WHAT IS REQUIRED: Copy out, unchanged, everything in the records from the line containing "Screen dimensions: 1024x561" down to the end of the records, both ends included.

MATERIALS PROVIDED:
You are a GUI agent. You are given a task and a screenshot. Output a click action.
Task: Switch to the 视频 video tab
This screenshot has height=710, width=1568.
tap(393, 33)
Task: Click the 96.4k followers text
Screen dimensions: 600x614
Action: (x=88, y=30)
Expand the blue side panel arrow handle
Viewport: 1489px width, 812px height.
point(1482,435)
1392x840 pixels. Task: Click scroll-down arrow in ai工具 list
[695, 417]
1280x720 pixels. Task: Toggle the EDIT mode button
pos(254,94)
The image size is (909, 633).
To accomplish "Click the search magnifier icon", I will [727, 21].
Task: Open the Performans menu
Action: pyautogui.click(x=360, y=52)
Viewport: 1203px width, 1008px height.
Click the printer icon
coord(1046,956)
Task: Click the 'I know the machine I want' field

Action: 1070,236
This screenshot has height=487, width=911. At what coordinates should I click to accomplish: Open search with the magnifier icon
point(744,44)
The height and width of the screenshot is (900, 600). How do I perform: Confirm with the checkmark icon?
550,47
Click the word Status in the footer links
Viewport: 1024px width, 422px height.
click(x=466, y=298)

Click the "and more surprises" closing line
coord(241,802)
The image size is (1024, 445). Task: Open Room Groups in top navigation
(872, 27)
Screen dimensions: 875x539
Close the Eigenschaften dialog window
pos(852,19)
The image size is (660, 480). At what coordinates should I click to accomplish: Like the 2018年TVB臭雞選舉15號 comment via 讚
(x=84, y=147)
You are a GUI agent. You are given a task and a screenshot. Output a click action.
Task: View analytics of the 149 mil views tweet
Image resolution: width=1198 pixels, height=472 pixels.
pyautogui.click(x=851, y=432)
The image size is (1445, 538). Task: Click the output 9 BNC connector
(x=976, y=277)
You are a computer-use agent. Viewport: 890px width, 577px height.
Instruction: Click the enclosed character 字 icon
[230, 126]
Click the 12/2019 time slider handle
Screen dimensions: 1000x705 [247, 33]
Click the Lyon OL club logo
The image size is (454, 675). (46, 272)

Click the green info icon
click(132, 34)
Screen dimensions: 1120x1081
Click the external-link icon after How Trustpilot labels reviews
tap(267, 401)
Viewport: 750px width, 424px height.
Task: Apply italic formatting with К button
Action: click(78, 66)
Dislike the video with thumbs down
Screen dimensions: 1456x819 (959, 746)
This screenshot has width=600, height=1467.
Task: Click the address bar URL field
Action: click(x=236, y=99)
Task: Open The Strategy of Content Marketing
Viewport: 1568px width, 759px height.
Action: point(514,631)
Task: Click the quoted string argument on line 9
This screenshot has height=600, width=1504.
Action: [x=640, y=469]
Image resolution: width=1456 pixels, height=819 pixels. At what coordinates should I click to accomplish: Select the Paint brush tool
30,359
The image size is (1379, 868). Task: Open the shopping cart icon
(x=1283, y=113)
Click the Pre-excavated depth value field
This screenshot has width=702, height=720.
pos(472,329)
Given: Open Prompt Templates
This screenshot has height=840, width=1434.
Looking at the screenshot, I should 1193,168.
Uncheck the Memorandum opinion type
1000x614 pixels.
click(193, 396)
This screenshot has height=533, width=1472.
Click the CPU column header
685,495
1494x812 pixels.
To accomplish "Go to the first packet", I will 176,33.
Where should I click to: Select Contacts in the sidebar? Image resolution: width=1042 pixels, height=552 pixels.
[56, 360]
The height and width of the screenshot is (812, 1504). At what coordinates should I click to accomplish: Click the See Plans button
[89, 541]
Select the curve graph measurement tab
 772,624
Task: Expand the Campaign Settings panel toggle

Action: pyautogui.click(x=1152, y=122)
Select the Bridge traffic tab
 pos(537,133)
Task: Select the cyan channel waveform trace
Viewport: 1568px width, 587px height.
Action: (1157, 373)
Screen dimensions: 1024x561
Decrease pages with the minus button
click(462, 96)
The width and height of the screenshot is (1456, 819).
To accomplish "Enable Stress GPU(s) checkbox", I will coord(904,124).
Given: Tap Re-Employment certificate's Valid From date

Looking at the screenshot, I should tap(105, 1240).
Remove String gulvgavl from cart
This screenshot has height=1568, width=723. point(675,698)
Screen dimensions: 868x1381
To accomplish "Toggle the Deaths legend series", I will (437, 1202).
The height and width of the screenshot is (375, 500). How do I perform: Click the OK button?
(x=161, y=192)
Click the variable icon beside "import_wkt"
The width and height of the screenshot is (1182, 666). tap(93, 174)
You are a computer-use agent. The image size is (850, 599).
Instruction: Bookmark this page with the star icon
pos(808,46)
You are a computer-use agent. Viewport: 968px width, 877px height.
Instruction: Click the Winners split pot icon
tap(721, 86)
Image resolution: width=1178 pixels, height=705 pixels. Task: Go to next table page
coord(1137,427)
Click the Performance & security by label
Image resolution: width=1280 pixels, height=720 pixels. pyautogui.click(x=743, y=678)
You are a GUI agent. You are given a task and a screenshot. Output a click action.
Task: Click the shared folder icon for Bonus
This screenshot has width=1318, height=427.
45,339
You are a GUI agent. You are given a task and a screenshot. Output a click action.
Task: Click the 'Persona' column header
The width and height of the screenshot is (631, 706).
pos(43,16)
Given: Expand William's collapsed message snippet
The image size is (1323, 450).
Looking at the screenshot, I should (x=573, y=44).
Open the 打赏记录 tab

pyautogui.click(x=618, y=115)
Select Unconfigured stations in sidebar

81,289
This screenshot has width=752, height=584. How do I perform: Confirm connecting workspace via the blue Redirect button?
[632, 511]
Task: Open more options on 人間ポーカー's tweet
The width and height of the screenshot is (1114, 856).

REPLY:
Screen dimensions: 1024x561
Decrease pages with the minus button
click(462, 96)
The width and height of the screenshot is (1456, 819).
To accomplish "Enable Stress GPU(s) checkbox", I will coord(904,124).
Given: Tap Re-Employment certificate's Valid From date

Looking at the screenshot, I should tap(105, 1240).
Remove String gulvgavl from cart
This screenshot has height=1568, width=723. point(675,698)
Screen dimensions: 868x1381
To accomplish "Toggle the Deaths legend series", I will (437, 1202).
The height and width of the screenshot is (375, 500). How do I perform: Click the OK button?
(x=161, y=192)
Click the variable icon beside "import_wkt"
The width and height of the screenshot is (1182, 666). tap(93, 174)
You are a computer-use agent. The image size is (850, 599).
Instruction: Bookmark this page with the star icon
pos(808,46)
You are a computer-use agent. Viewport: 968px width, 877px height.
Instruction: Click the Winners split pot icon
tap(721, 86)
Image resolution: width=1178 pixels, height=705 pixels. Task: Go to next table page
coord(1137,427)
Click the Performance & security by label
Image resolution: width=1280 pixels, height=720 pixels. pyautogui.click(x=743, y=678)
You are a GUI agent. You are given a task and a screenshot. Output a click action.
Task: Click the shared folder icon for Bonus
This screenshot has width=1318, height=427.
45,339
You are a GUI agent. You are given a task and a screenshot. Output a click action.
Task: Click the 'Persona' column header
The width and height of the screenshot is (631, 706).
pos(43,16)
Given: Expand William's collapsed message snippet
The image size is (1323, 450).
Looking at the screenshot, I should (x=573, y=44).
Open the 打赏记录 tab

pyautogui.click(x=618, y=115)
Select Unconfigured stations in sidebar

81,289
This screenshot has width=752, height=584. How do I perform: Confirm connecting workspace via the blue Redirect button?
[632, 511]
Task: Open more options on 人間ポーカー's tweet
The width and height of the screenshot is (1114, 856).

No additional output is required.